Although the degree of HLA sensitization was similar in the two groups of patients who were supported less than or more than the median LVAD duration, we have noted that the 3 highly sensitized patients who required pretransplantation plasmapheresis remained on support for a longer period of time (mean, 134 days). Several factors contributed to their prolonged length of support, including sepsis, need for frequent sessions of plasmapheresis to decrease their level of sensitization, and waiting for the optimal donor. Patients who were supported on the implantable LVAD received a large amount of blood transfusions before transplantation, which included blood products transfused during operative procedures before or after LVAD implantation, products given during implantation, and those given while on support. Except in the first eight implantations, we have used aprotinin during LVAD implantation in all of our patients. Data from our institution indicate that hepatic dysfunction secondary to right ventricular failure or as a component of the developing multiorgan dysfunction have contributed to the perioperative state of coagulopathy that develops in some of these patients [10]. We have maintained our LVAD recipients on platelet-inhibiting agents (aspirin, dipyridamole) during support and found that they are prone to develop complications of peptic ulcer disease, including upper gastrointestinal bleeding requiring multiple blood transfusions. About 15% of our patients who were supported on the LVAD experienced abdominal complications requiring operative interventions. In 6 patients, severe device-related hemorrhage occurred and necessitated emergent operative intervention and multiple transfusions of blood products. Thrombocytopenia has been observed in 40% of LVAD recipients during support in conjunction with heparin-associated antibodies [11]. All of these factors may have contributed to the large amount of perioperative blood use.

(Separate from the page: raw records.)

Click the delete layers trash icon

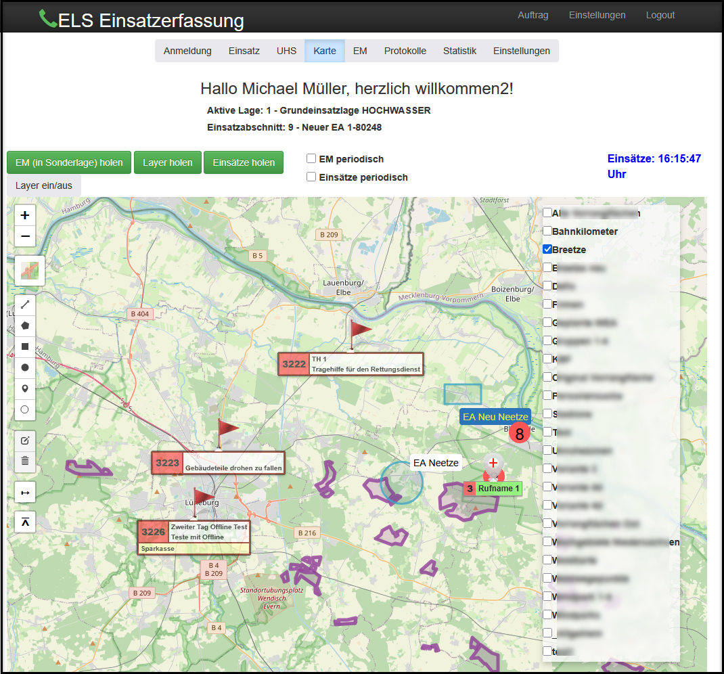click(x=25, y=462)
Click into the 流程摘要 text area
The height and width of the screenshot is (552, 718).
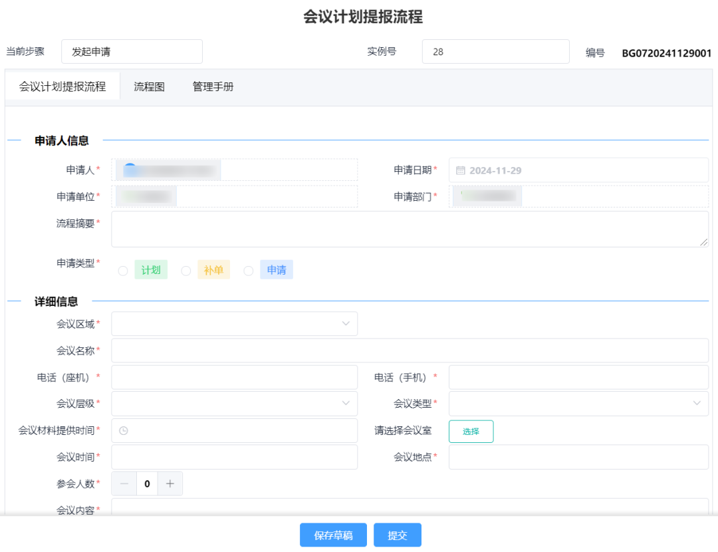point(409,229)
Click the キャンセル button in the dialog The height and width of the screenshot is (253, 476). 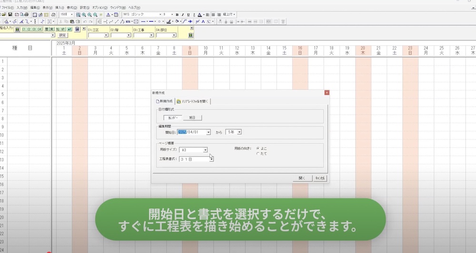pos(319,178)
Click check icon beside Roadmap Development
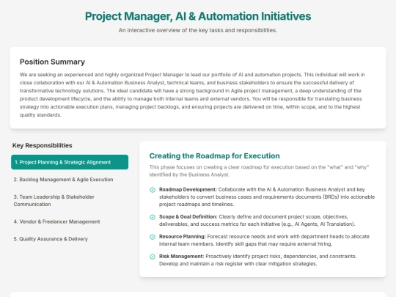The width and height of the screenshot is (396, 297). [x=153, y=190]
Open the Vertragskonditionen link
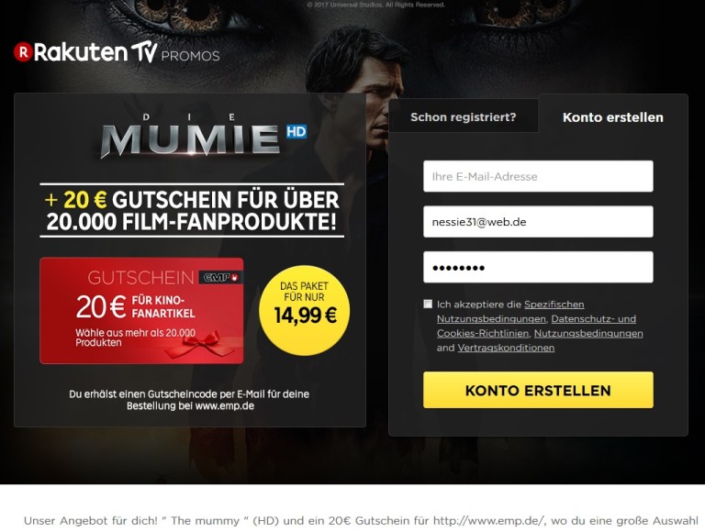Viewport: 705px width, 532px height. (x=506, y=348)
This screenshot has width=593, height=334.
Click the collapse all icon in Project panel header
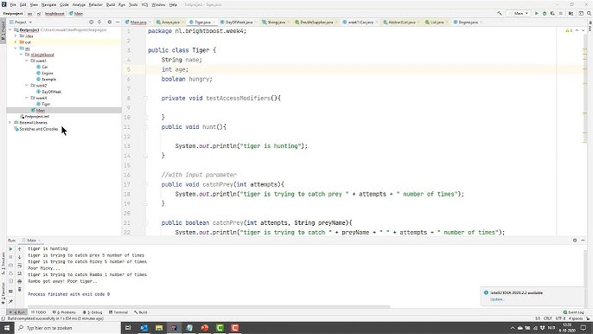tap(99, 22)
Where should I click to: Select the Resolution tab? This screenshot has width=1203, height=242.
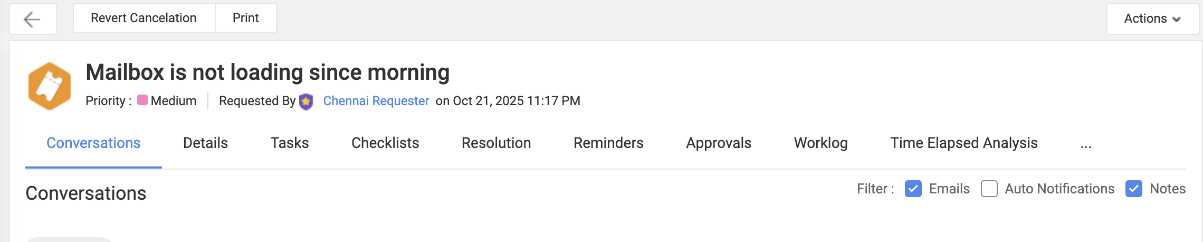[x=496, y=143]
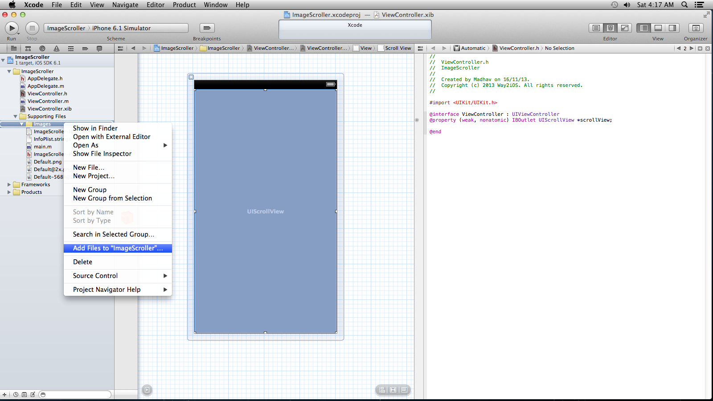Toggle the utilities pane on the right
The height and width of the screenshot is (401, 713).
click(672, 28)
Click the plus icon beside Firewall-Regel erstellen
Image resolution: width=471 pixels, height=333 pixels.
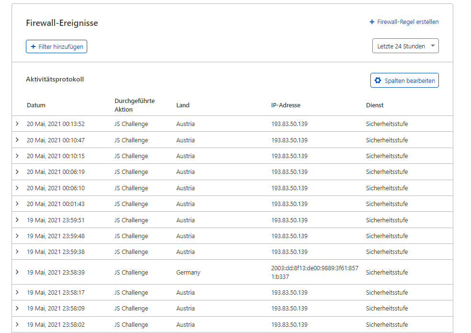[372, 22]
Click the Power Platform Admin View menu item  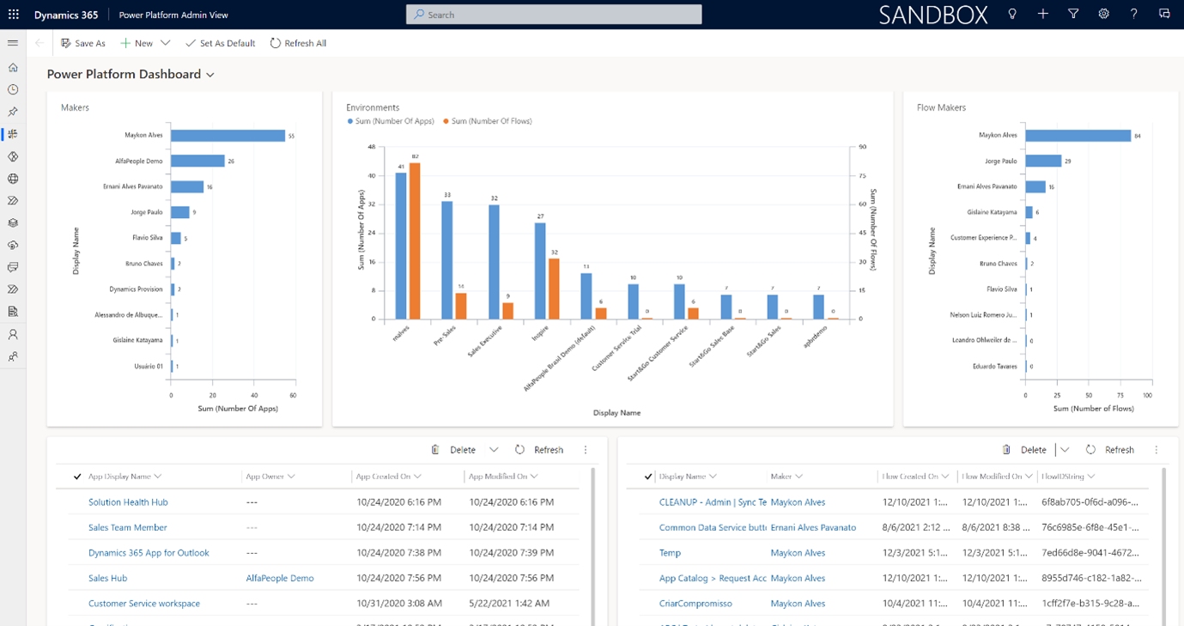pos(173,14)
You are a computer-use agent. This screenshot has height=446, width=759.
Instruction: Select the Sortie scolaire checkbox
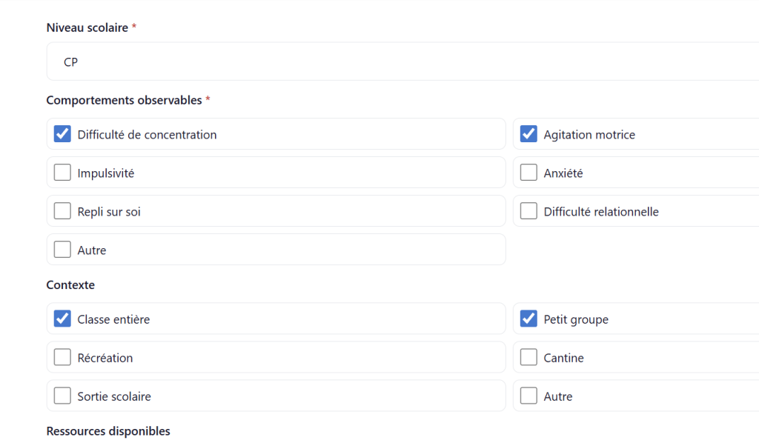coord(63,396)
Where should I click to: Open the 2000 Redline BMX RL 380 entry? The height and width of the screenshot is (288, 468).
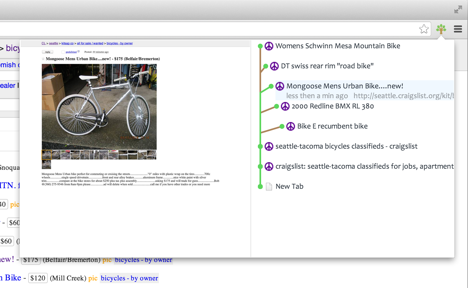click(x=332, y=106)
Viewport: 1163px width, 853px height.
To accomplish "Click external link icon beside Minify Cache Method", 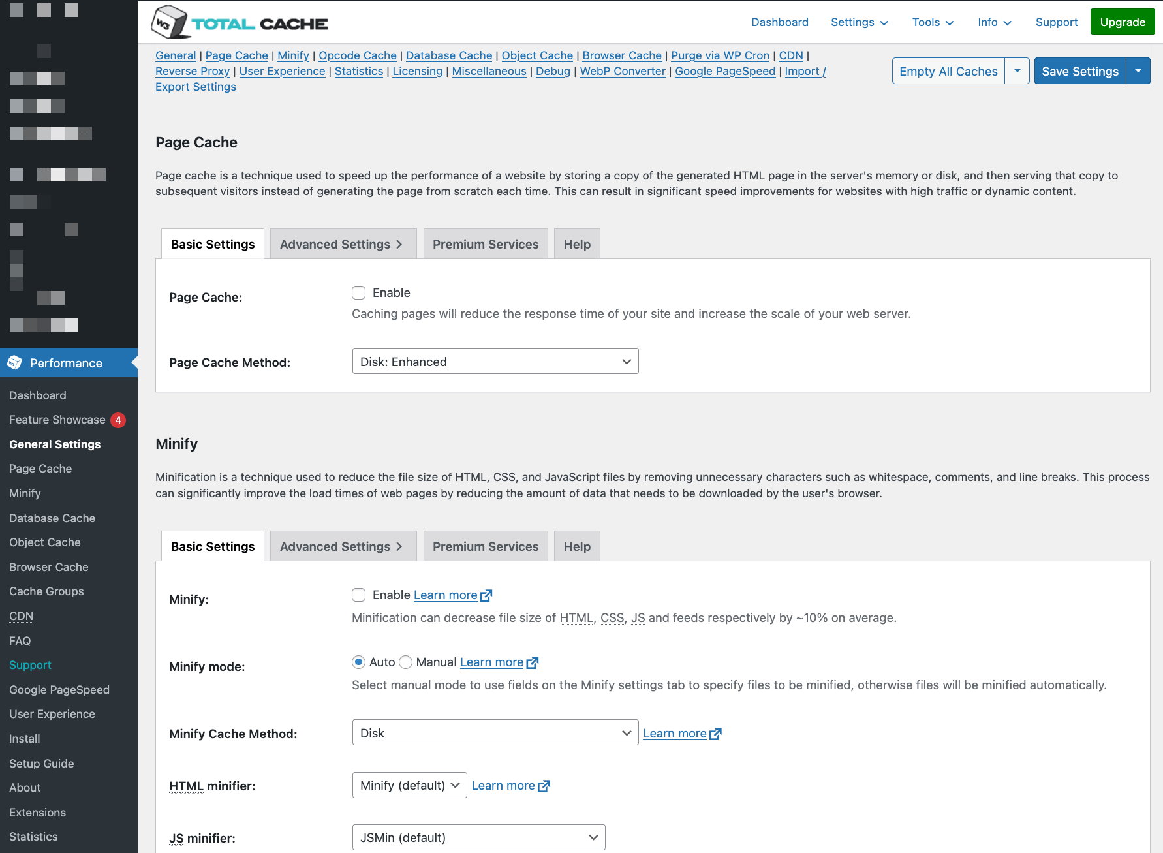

Reports of the association between transfusion of homologous blood components and elevated rates of nonviral infections merit a close look [9, 12]. Recent work has shown a dose-dependent effect of blood transfusion on postoperative infection in patients undergoing coronary artery bypass graft operations [12]. In the present study we found that 34.5% of the patients who received more than the median number of blood products had fungal blood infections compared with 10.3% of the patients who were transfused less than the median (p < 0.03). This blood transfusion-related, dose-dependent increase in the incidence of fungal blood infections may explain the increased degree of sensitization in the patients who had fungal blood infections during LVAD support. It seems likely that fungal blood infections are a marker of multisystem organ failure in a group of patients who are extremely morbid, who received multiple blood transfusions, and who have been on long courses of broad-spectrum systemic antibiotic coverage. A possible explanation for this observation could be the nonspecific activation of memory B cells resulting from cytokine release, as essentially all such patients have been exposed to foreign HLA by the time of sepsis. We were not able to demonstrate a significant effect of blood transfusions on bacterial blood infections nor a significant impact of bacterial blood infections on HLA sensitization; we believe that a larger patient cohort is required to fully resolve this issue.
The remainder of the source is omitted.